- _What is asked_
A: According to the blog post about the writer's voice and spazzy habits, during what hours does the writer never make phone calls?
B: Resume the blog post about the writer's voice and spazzy habits, continuing on from its final sentence.

- _Source text_
I write nonstop. I love it. I’ve written everything from Christian YA to urban fantasy, middle grade, and even contemporary women’s. As a result, I have discovered something about me. I had been wrangling with the editing of my quirky women’s fiction when I was called back to rework the Christian YA. Because of the immediate shift from one genre to the other, I learned this. I like quirky. I love snarky. I may even adore smarmy. So, while YA fantasy may be all the rage these days, I prefer nutty characters that blatantly do all of the things that we never would. I like throwing political correctness into the wind, and just telling those fakers out there that I know what they are. Well, I would never do that personally, of course, but my characters can. When I think about it, it’s just so  – me. I’m not a romantic, I like irony. I watch the Vampire Diaries to see what completely rude thing Damon will say next. I liked Jack Bauer because he just was who he was, no apologies. I can’t do that in life, but I can in a book. In life, I match my bag and shoes (which is always super fun), I never leave home without my makeup (can you even imagine?), and I never ever make phone calls past nine o’clock pm, or before eight o’clock am (ah, rude). I am confined by the rules. It happens to only children like myself. I want to do everything at 125%.  I want to do good. I want to be praised. I still laugh when people fall down, but there’s little to be done about that. So, anyway, I think I may be finding my voice. Perhaps YA is not my voice.Its often my favorite read, but maybe the two a just separate. Unless, I can pen a story of two teens who embrace their inner nerd and … yeah, no teen wants to read that.

I am a Zealot

I am such a spazzy little gal. I get myself into trouble that way. Sometimes it helps, mostly it just makes me hasty. On occasion, I will be present for some travesty, like, say, Bryan comes home and says,”Aren’t you ready?” For what? I may ask, only to be told that we are meeting the corporate honchos from another country in 45 minutes and it’s their kids birthday.  Now, when you have forgotten to give me warning, or when a catastrophe has hit, you need a spazzy girl. I can bathe, dress, and launch three small children into 5 point harnesses, while calling a sitter and pulling out of my driveway. I can call ahead for a prewrapped gift to pick up on my way to said party and handle my hair and make up at stop lights. Sometimes spazzy=good. Also, it makes me more fun. For example, I will never, ever, ever turn down an impromptu invitation to take off somewhere. My kids love the unpredictability, and with me, its often unpredictable.

Now that I feel all warm, I will point out the down side of spazzy. I hate to wait. Love to plan, hate to wait. I will enter writing contests on a whim. That’s not a great way to win.  I will begin querying without proper research , or a fully polished manuscript. (I really have to hold my own reigns on that). I will eat that 9×13 of brownies. Don’t leave them if you want them. They are already gone.

I also do embarrassing things like register online and pay through paypal for a writers conference which is not taking reservations for another 2 weeks. Hey, then, I will even come on here and blog about how I registered. Yep. I did that. I got the email today letting me know that they will submit my reservation in July, when it is acceptable.

- _Data excerpts_
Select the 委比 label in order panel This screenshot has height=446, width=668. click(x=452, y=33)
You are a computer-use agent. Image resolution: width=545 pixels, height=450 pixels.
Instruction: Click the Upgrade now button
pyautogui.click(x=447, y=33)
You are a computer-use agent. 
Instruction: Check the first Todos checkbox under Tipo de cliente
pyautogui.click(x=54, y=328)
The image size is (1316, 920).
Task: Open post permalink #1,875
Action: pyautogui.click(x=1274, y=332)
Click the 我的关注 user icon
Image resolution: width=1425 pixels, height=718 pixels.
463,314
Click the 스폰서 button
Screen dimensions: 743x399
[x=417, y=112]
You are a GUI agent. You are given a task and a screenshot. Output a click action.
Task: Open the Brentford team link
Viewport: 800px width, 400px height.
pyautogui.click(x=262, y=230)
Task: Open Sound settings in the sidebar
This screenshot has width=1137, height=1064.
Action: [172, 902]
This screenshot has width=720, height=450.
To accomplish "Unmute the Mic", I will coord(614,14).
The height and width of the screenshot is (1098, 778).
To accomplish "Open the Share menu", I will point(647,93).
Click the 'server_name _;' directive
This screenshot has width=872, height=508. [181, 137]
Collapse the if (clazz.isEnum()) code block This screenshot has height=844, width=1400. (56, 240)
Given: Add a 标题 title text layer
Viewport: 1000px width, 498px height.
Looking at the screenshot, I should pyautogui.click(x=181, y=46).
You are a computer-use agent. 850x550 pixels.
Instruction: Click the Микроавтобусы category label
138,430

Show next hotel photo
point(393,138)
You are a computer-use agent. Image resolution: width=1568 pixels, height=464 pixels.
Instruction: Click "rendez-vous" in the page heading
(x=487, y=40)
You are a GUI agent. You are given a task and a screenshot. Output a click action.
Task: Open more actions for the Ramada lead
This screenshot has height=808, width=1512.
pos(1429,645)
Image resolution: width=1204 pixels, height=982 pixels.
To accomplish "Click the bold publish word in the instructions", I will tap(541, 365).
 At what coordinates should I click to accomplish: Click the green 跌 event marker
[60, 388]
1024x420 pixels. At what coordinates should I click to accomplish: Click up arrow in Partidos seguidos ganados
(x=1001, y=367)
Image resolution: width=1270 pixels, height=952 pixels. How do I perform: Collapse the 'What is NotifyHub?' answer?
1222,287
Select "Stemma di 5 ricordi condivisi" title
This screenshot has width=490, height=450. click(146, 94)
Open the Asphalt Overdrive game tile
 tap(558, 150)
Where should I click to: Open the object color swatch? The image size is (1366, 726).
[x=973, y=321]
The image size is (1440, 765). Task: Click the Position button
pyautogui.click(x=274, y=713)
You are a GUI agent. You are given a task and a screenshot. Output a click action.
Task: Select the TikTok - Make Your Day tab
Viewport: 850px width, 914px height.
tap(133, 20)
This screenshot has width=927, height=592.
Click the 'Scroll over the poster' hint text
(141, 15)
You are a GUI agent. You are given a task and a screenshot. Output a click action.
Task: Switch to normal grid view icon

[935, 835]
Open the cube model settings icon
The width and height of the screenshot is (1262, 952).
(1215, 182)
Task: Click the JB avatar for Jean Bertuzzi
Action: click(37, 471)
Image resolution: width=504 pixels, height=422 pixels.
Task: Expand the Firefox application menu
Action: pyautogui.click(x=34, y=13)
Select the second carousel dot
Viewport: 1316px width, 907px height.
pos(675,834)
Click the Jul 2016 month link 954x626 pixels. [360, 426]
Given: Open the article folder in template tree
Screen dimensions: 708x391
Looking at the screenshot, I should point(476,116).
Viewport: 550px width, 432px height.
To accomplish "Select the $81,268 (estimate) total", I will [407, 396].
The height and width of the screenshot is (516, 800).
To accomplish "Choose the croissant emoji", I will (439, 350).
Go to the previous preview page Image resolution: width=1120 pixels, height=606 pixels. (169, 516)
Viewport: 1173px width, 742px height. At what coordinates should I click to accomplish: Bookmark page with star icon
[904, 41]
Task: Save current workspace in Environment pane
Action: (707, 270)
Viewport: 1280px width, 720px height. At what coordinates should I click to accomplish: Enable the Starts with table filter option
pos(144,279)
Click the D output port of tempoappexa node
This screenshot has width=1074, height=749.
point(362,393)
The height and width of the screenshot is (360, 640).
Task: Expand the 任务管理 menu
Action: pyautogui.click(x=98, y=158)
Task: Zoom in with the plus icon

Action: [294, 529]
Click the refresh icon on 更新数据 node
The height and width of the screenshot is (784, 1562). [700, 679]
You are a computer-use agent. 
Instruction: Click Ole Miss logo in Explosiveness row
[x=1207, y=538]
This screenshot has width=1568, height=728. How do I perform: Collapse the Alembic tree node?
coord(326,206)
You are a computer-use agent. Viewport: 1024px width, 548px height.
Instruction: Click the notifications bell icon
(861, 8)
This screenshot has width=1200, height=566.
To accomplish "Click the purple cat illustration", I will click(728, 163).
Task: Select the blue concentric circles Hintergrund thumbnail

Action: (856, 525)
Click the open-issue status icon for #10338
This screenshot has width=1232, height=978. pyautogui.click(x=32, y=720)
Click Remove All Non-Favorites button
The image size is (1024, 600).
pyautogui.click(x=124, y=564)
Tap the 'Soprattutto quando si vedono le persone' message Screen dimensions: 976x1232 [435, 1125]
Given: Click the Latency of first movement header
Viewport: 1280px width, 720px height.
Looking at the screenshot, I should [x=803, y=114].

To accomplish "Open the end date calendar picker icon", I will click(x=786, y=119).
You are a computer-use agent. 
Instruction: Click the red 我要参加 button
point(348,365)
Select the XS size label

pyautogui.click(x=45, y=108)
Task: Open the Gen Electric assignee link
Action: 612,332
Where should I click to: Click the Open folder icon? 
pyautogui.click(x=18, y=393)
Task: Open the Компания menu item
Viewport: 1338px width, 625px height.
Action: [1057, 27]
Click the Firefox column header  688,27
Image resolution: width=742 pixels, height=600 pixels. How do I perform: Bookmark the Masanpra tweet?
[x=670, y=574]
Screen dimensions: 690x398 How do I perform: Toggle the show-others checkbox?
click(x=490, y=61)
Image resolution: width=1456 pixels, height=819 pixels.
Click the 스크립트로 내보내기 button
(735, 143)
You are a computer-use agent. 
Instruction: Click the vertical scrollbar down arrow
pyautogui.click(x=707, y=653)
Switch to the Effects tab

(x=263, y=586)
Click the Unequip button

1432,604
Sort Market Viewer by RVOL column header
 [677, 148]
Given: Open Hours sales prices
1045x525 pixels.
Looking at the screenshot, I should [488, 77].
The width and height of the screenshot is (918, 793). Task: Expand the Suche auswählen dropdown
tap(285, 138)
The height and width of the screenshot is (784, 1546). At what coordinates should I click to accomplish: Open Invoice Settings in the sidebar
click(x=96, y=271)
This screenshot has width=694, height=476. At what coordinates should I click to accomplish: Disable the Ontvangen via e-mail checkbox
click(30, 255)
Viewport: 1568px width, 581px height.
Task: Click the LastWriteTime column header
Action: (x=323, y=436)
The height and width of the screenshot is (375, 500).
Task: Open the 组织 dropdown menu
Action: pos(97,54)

- _Answers_
A: After nine o'clock pm and before eight o'clock am.

B:
Around my way, I’ve been called a few things. High octane is one that fits. It’s nice to get things done and it feels great to be so inflated all the time, but I am learning that this is not a great trademark for a writer. So, picture me taking a few deep breaths, closing my eyes, stepping away from the laptop, and running full speed into my room where I will proceed to talk my husbands ear off until he shuts me up. What can I say. You have to take the good with the bad.

Full Manuscript Requests

Today, I will be submitting a full manuscript for review with an agent. This is always a nail wrecker for me. Any interaction with a literary agent should be treated as if it will be the last. Most likely, it will be.

Once your query is rejected, the game is over. (Unless you rewrite the query completely and wait a few months to try again, but that isn’t exactly recommended). If the query piques their interest, then you send 10, or 50 pages, maybe the first three chapters. Those chapters have to sing and dance because once the agent says ‘no’, they don’t want to see it again. I’ve heard that an agent may ask to see them again with revisions, but that scenario is different, it was the agent’s request. Now, if you hook them in three chapters, they will give you a request for full. The big enchilada.

Someone wants to see your entire manuscript . This is huge. Your hopes are in the sky. This could be it.

So, don’t blow it.

Even if your manuscript is polished to a shine, read it again. Ask a friend. Beg a stranger. Read it one more time. You won’t regret it.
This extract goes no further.